In Outliers, Gladwell seeks to understand why some people excel in life. Is it "natural talent and ability?" Is it hard work? Is it luck? Can it be replicated?

Fascinating case studies

The reason I enjoyed this book is that it presents intriguing findings woven into fascinating stories. Some of the topics include a discussion of lots of odd phenomena and stereotypes:

  • Is there a "best" time to have been born?
  • Are the most successful people those with the highest IQ's?
  • Why are so many successful professional hockey players born early in the year?
  • Are Asians really better at math? Why or why not?
  • Do lower income students tend to do worse, academically, than those from higher income families?
  • Why are there so many Jewish lawyers in New York?
  • Does ethnicity play into likelihood of plane crashes?
  • Why were the Beatles, Bill Gates, and Bill Joy so successful and influential?
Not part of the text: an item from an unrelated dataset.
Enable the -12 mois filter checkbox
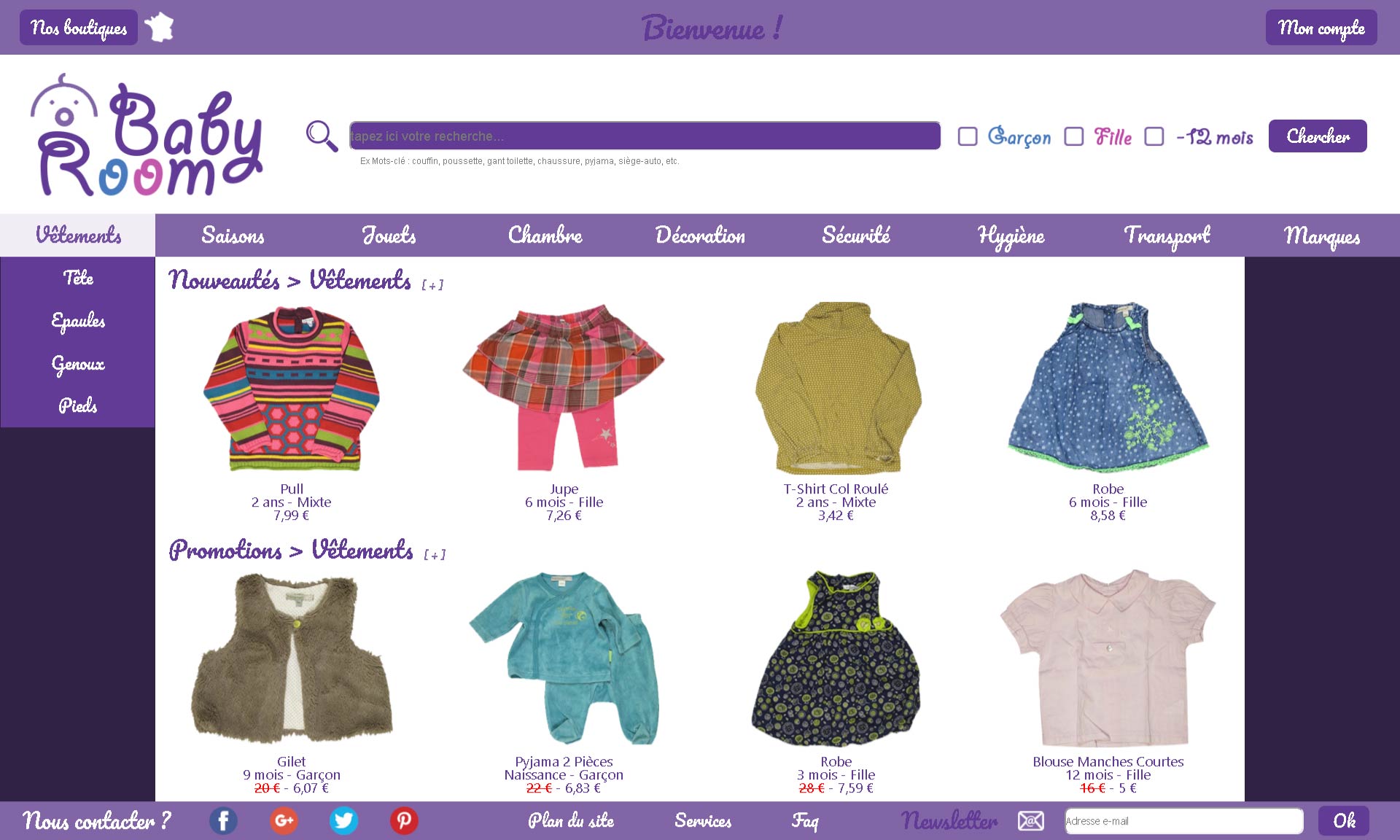Image resolution: width=1400 pixels, height=840 pixels. point(1154,136)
The answers to all of these - and more - are covered in this book. Or at least Gladwell's convincing theories are covered!

Engaging reading

Gladwell has perfected the art of drawing you into an intriguing story, then presenting a research-based analysis of why things occurred the way they did, the interactions & influences that were involved, and giving some serious "think about" material.
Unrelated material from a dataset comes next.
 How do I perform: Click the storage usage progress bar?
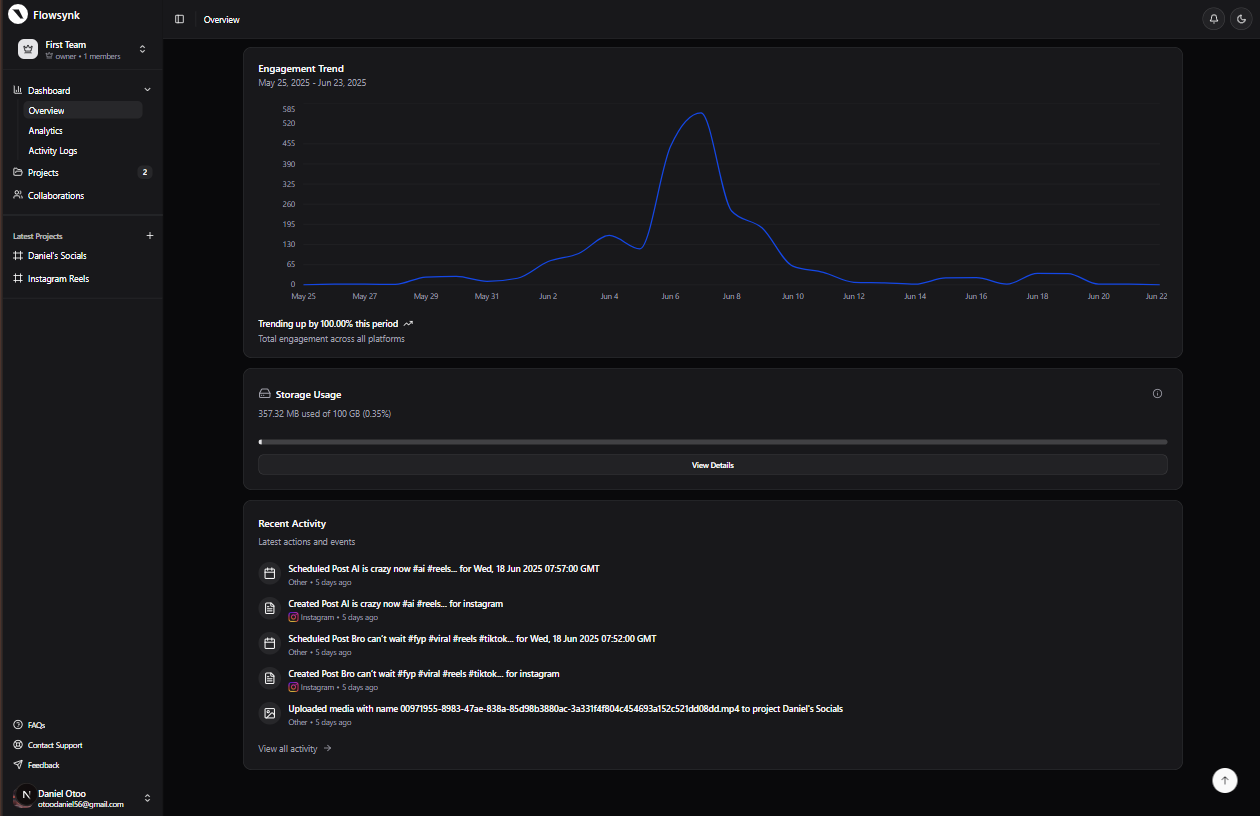(712, 441)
The best thing about the stories is that they feature real people, including Gladwell's own family. Comparing the opinions, thoughts, and actions with how things turned out can be fascinating - you can see the flaws in some of the thinking, but can also see how you may have made the same flawed decisions if you were immersed in the same situation.

Still not convinced?

I searched this book for a short example I could share in this review to get you jazzed about the book, but they were hard to condense into a paragraph or two. So, here is something to chew on that might get you thinking:

  • Gladwell analyzed the 75 wealthiest people in history - starting with Cleopatra and the Pharaohs of ancient times (Bill Gates is #37 on that list, incidentally, when the wealth figures are normalized)
  • Fourteen of these 75 are Americans born within 9 years of each other in the mid-nineteenth century - that's almost 20% of the wealthiest people in thousands of years - all born in a historical blink of an eye

Curious how that happened? You'll find out in this book. And it relates to the answers to most of the questions I listed above.

If you haven't done so yet, I recommend you read Outliers - and I'd love to hear whether you enjoyed it as much as I did.